Только тогда Тристан понял, как серьезно больна Хильдегард. Она протянула ему руку, не выпуская Марину из объятий:

— Дорогой маркграф! Как мне отблагодарить вас?

На лице у Тристана появилась вымученная улыбка.

— Ваше Высочество, мне очень стыдно, но я бы сел, с вашего позволения, хотя вы сами и стоите, — сказал он. — Что-то ноги плохо держат меня.

— Ах, Боже мой, конечно! Стул маркграфу!

Тристан рухнул на стул, еще немного, и он бы упал на пол.

— Спасибо! Дело в том, что я плохо переношу высоту. У меня кружится голова, даже когда я встаю на стул.

— Тем больше доблести в вашем поступке, милый Тристан!

В ту минуту Тристан был почти готов с ней согласиться. Одна мысль о башне, на которую он только что поднимался, приводила его в содрогание.

Господи, не хватало, чтобы он сейчас потерял сознание! На глазах у герцогини и всех придворных! Какой позор!

Ему удалось взять себя в руки. Хильдегард заглянула в потухшие глаза Марины.

— Теперь, моя девочка, никто никогда не выгонит тебя из моей спальни. Никогда! Пока ты не вырастешь и не уйдешь сама.

«Или пока ты не умрешь, несчастная», — подумал Тристан.

Глядя в глаза матери, Марина грустно сказала:

— Нет, мама, мне нельзя жить среди людей. Я убила человека.

Хильдегард покачала головой.

— Ты никого не убила, доченька. Во дворце все живы и здоровы, да и как бы ты смогла кого-нибудь убить?

— По-моему, сейчас лучше не говорить с ней об этом, Ваше Высочество, — вмешался Тристан, — Мы не должны задавать ей вопросов и ни в коем случае не спорить с нею. По крайней мере, пока.

Хильдегард с удивлением подняла на него глаза. Все молчали, не понимая, что он имеет в виду.

— Тебе надо лечь, дитя мое, — наконец сказала она. — Сперва ты примешь ванну, поешь, а потом ляжешь в мою большую кровать. Согласна?

На мгновение лицо Марины озарилось улыбкой, она как будто вновь увидела тот мир, который навсегда утратила нынче ночью, но потом взгляд ее снова потух. Она что-то прошептала.

— Что ты сказала? — спросила Хильдегард.

— Палач, — снова прошептала Марина.

— Палач? — Хильдегард сдвинула брови.

— Палач. Когда он придет? Где он прячется?
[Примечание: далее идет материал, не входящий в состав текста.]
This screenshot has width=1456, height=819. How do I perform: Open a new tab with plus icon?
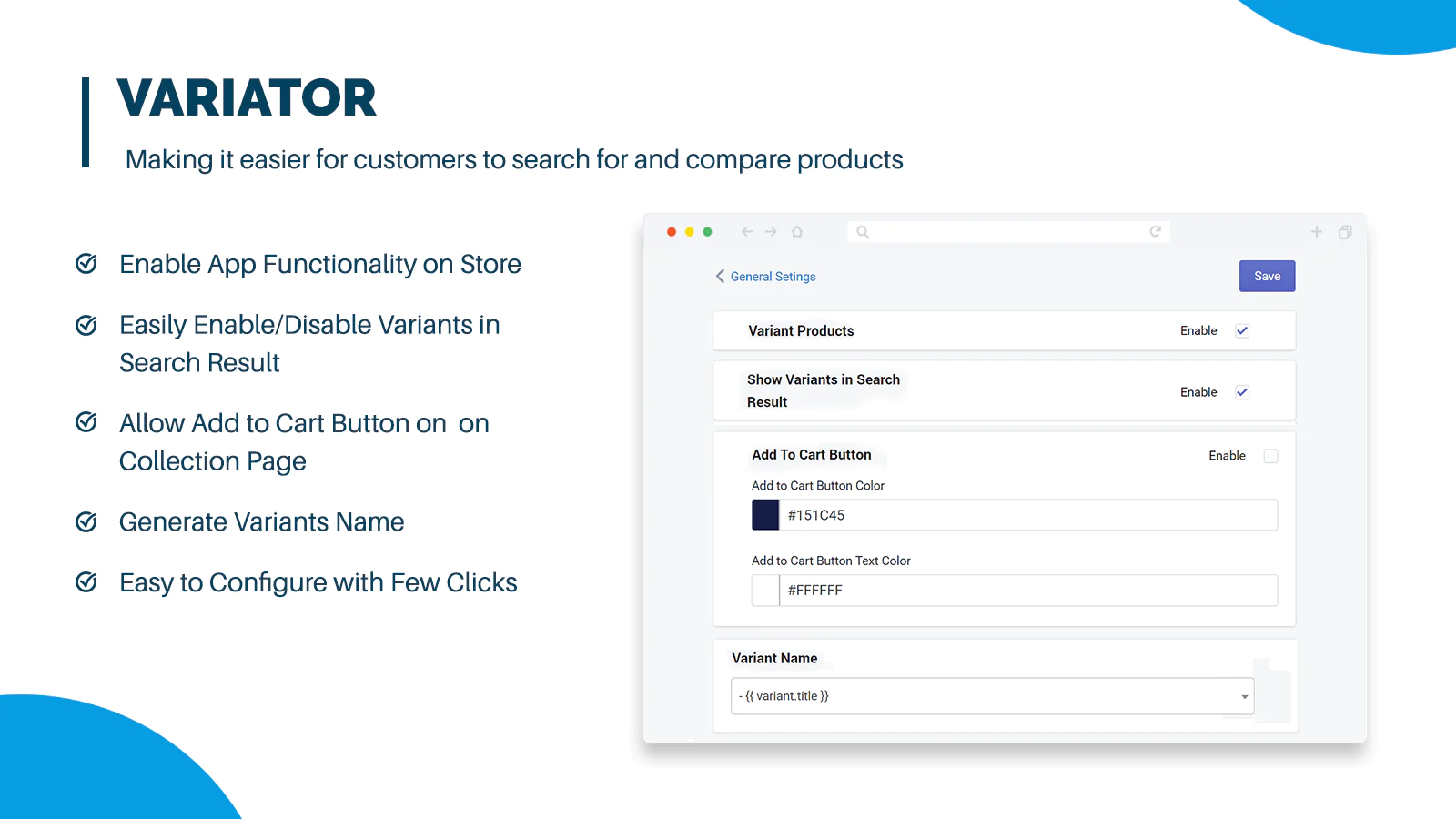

Первым нашелся комендант дворца:

— Но у нас сейчас вообще нет палача. Прежний умер месяц назад, а нового мы не назначали, потому что в нем пока нет нужды.

Марина медленно обернулась к нему.

— Теперь он вам понадобится. Раньше он следил за моей мамой. А теперь я убила человека, и пусть он заберет меня. Я не боюсь.
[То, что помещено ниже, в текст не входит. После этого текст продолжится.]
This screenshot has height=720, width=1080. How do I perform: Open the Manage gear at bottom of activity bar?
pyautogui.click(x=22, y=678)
— Ни один палач не посмеет прикоснуться к вам, Ваше Высочество. Даю вам слово. — Комендант сделал усилие, чтобы его голос звучал твердо.

Тристан снова задумался о том, что же произошло ночью в комнате Марины. И не он один ломал себе голову над этим. У многих появилось желание растормошить девочку, заставить ее все рассказать. К счастью, они подавили в себе это желание.
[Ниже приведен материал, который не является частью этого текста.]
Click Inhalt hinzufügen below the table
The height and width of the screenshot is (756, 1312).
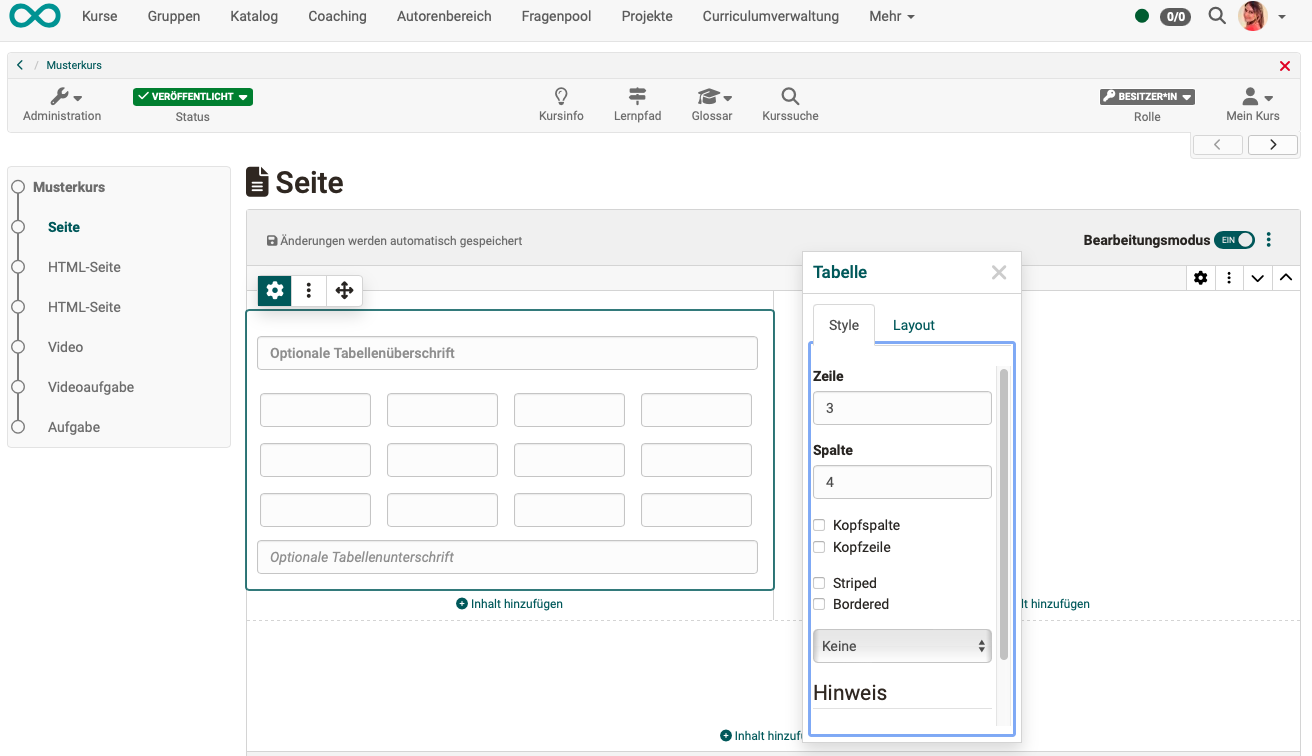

— Марина, я не знаю, кто оговорил меня, но я не совершила никакого преступления, ничего такого, чтобы мне бояться палача. Кто-то просто хотел причинить нам зло, дитя мое!

Марину отвели в покои Хильдегард, вымыли, причесали, накормили. Хильдегард все это время была рядом и не спускала глаз с дочери. Тем временем доктор, комендант и Тристан беседовали втроем в одном из небольших кабинетов.

— Там, наверху, мне стало ясно, что Марина никогда не расскажет нам, что с ней случилось, — сказал Тристан. — Я не привык блуждать в лабиринтах человеческой души, но все-таки понимаю, что она что-то скрывает, в том числе и от самой себя. И это для нее еще мучительней, чем навязчивая мысль о том, что она кого-то убила.

— Неужели вы думаете, что это, будто бы совершенное ею убийство, — еще не самое страшное? — спросил комендант.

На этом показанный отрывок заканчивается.